Irish woman Ciara O’Sullivan from Cork has been a member of the congregation for 18 years. She lived closed by.

“I was attracted to the beauty of the faith,” she said. “It’s a very deep faith . . . It is close to what Christ has taught as any faith is in the world today.”

This is an Easter like no other in the Orthodox tradition. Moscow-based Patriarch Kirill, primate of the Russian Orthodox Church, has sided with Russian president Vladimir Putin over the war in Ukraine. Patriarch Kirill opened the Irish church in 2001.

An open letter decrying the war has been signed by 293 prominent clergy in Russia while the church in Amsterdam has left the Russian Orthodox Church in protest.

There is a donation box for Ukrainian refugees in the little shop attached to the Harold’s Cross church and on its website the church offers English lessons for refugees.

Parishioners said many were helping Ukrainians by deeds not words – accommodating them and helping to find them employment. An appeal for a Ukrainian woman about to give birth yielded a cot, buggy and plenty of baby clothes.

“It is painful for people.

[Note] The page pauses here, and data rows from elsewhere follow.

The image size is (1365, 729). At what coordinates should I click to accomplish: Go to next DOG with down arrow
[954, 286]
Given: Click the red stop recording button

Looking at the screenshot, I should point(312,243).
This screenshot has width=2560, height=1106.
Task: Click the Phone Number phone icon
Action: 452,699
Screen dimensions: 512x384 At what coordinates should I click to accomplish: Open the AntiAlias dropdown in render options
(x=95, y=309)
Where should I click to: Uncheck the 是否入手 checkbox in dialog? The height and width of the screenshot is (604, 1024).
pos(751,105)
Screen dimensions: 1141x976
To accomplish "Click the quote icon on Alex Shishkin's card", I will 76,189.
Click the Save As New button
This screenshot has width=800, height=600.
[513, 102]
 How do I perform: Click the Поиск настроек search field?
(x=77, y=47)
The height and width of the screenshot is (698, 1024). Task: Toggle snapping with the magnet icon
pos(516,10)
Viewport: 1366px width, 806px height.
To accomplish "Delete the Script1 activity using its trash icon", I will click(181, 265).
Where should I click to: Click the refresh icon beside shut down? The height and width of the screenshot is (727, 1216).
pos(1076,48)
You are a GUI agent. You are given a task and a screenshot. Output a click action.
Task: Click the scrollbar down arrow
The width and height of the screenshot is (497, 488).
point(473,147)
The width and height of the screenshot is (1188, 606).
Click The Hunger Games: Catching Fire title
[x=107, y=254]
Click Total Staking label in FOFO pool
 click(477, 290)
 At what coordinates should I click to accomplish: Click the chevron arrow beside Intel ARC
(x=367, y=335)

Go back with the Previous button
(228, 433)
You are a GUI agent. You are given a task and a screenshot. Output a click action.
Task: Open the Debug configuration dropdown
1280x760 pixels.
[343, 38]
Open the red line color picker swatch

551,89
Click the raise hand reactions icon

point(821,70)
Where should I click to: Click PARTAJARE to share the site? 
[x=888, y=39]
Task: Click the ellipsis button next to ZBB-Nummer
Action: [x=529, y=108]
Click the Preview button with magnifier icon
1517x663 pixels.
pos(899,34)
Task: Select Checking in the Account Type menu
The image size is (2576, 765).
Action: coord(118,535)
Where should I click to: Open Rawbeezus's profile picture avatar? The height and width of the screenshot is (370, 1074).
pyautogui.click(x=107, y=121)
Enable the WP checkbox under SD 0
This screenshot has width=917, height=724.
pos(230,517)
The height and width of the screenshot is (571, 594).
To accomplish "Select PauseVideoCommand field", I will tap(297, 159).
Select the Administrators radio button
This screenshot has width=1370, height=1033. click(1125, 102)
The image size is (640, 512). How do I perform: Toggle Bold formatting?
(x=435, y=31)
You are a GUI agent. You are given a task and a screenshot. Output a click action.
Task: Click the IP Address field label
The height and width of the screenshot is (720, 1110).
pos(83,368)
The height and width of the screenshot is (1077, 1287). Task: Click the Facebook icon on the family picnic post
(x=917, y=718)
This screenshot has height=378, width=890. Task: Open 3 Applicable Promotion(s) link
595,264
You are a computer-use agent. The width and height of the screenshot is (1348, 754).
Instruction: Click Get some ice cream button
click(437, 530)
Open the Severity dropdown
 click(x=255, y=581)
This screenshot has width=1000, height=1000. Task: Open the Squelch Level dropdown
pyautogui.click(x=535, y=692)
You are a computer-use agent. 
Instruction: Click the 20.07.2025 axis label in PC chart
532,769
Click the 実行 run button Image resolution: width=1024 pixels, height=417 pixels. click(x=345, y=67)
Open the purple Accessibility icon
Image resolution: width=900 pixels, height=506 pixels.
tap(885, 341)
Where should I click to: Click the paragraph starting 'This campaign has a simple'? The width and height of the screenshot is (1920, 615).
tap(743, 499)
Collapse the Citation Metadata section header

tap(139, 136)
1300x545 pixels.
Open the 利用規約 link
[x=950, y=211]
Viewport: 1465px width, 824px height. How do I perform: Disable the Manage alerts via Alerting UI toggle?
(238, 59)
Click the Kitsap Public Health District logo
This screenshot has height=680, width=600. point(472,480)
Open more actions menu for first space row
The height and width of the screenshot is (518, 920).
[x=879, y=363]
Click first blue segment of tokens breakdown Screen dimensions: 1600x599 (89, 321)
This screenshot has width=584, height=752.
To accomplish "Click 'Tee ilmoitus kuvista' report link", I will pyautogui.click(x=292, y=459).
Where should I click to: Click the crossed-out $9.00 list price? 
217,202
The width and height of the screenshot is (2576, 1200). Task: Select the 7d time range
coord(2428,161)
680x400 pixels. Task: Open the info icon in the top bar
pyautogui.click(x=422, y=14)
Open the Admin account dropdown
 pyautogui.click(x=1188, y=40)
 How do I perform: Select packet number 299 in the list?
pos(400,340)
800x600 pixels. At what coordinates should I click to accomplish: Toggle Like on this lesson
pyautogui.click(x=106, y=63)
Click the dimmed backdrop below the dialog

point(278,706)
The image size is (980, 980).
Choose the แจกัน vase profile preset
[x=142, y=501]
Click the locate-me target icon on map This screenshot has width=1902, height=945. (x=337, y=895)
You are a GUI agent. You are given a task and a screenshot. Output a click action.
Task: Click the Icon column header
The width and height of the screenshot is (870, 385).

People mostly come for the salvation of the soul. We don’t talk about it,” Ms O’Sullivan said.

Diana Ivanova, who is Latvian and is helping a Ukrainian couple to find work, said: "Most people are staying away from politics. This is a place for people to gather, to pray, to be together and to help. The ceremony is in Russian because Russian is the language of the old Soviet Union countries. We hear all the stories. All we can do is support and help them to build a network in Ireland."

The social highlight is the blessing of the festive Easter food on Great Saturday afternoon. Parishioners bring along breads, wine, cakes, sweets and chocolate to share with others. There are “pysanky” or painted eggs, a Ukrainian tradition and one done in solidarity this year with refugees.

The offerings are laid out on long tables and are blessed with holy water by the priest, Fr Mikhail Nasonov, not with a gentle sprinkling as in the Catholic tradition but a great swish descending on the congregation.

Church warden Alexey Gaskov said the foods on offer reflected the multinational nature of the church. Most of the congregation are not Russian, he said. Along with painted eggs from Ukraine, there was Moldovan wine and Russian breads, as well as home-made cakes from every part of eastern Europe.

He said the congregation had been praying for peace in Ukraine, but had been doing so for the last eight years since the war began in the Donbas region.

Russian ambassador

Throughout Saturday afternoon people came and went and were blessed by Fr Nasonov. Among them was Russian ambassador to Ireland Yury Filatov who made an inconspicuous entrance and then left promptly.

The ambassador said he would like to come to the church more often. “When I have a chance I come here. Faith is a major part of my life.”

He then defended his government's actions in Ukraine, saying the Irish Government and public have only heard one side of the story.

One Russian parishioner, who said she would only speak on the basis of anonymity, gave defended the war in Ukraine. She claimed to have been attacked three times since the war began, simply because she is Russian.

“To be honest I support Putin and so do 87 per cent of the Russian people. Putin brought Russia up from its knees. We were very poor,” she explained.

“Ukraine is separate for only 30 years. Eighty per cent of Ukrainians are Russian. From 2014, when we had the revolution in the Maidan, half of the population don’t want to go to Europe . America is spending billions sending weapons to Ukraine. This is not a war between Russia and Ukraine, it is a war between Russia and America in Ukraine.”